Est-ce dans la troupe de Stuttgart à laquelle il appartient actuellement ou au conservatoire de Parme dont il est issu que Gezim Myshketa a appris à maîtriser certains des effets belcantistes qu’il met au service d’un rôle n’exigeant pas forcément autant de raffinement ? La messa di voce sur une première note longuement tenue, et plus largement la beauté du timbre et la noblesse de l’accent drapent Paolo d’une toge patricienne insolite chez un infâme conspirateur plébéien mais faut-il se plaindre que la mariée soit trop belle ? Dignité et allure caractérisent également la basse de Liang Li sans doute moins noire que celles auxquelles le disque nous a habitués mais d’une probité exemplaire bien qu’un peu lisse. Ténor chéri de la scène flamande, Najmiddin Mavlyanov tire Gabriele Adorno de l’impasse dans laquelle Verdi, apparemment peu intéressé par le personnage, l’a enfermé. Pas forcément subtil mais vaillant et armé dans sa vaillance d’une voix insensible aux passages de registre, égale et puissamment timbrée.

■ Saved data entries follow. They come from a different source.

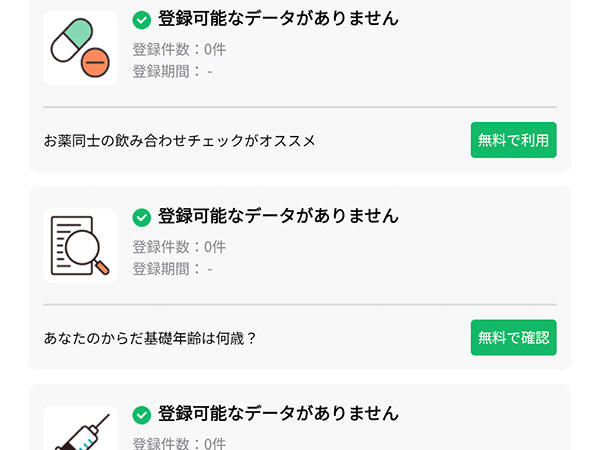Tap the medicine capsule icon
Image resolution: width=600 pixels, height=450 pixels.
[80, 48]
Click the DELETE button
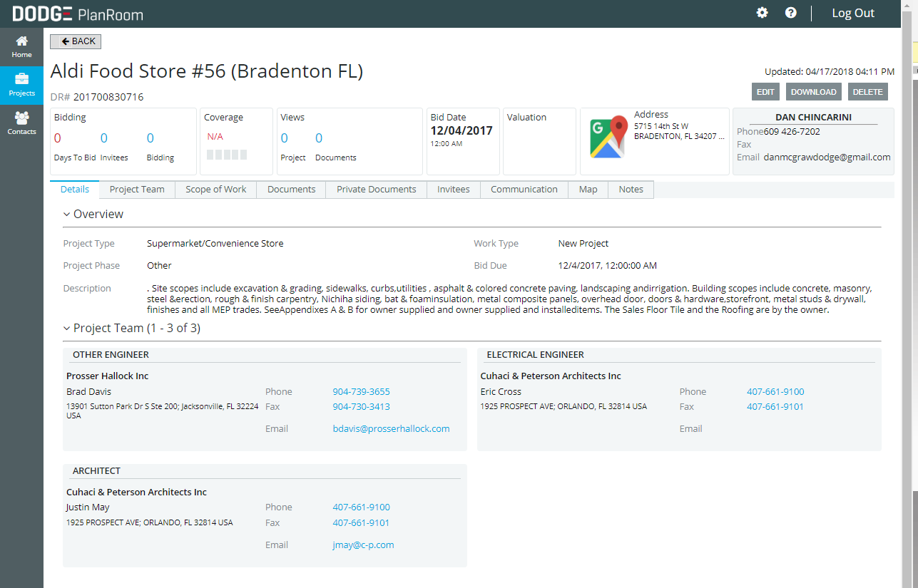Screen dimensions: 918x588 867,91
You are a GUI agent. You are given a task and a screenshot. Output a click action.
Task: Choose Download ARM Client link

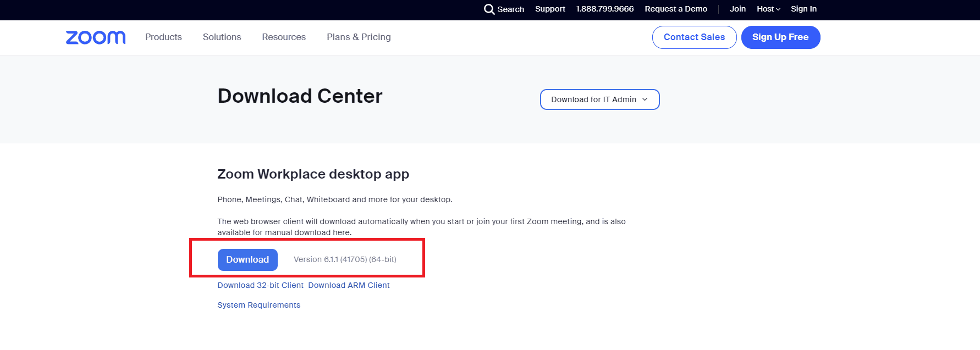point(349,285)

Distribuer Evgeny Solodovnikov en Pietro et Raehann Bryce-Davis, troisième prix de la dernière édition du Belvedere, en servante d’Amelia montre l’attention portée au détail, jusque dans le choix des rôles secondaires.
On connaît davantage Myrtó Papatanasiu dans le répertoire baroque que verdien, bien que Violetta (La traviata) figure à son palmarès. De fait, la tessiture de Maria est sans doute un peu grave pour un soprano dont l’éclat préfère le haut médium et l’aigu. Mais, comme déjà indiqué, la dimension de la salle autorise ce que d’autres, plus vastes, toléreraient moins. Puis l’art lyrique, science ô combien inexacte, ne saurait se suffire de hauteur ou de largeur. Il y a dans la composition de la chanteuse, et mieux que dans la composition, dans le grain velouteux de la voix, une émotion évidente, contagieuse qui submerge l’interprète, en larmes au moment des saluts, et met le public debout, emporté dans l’orbite d’une représentation d’exception.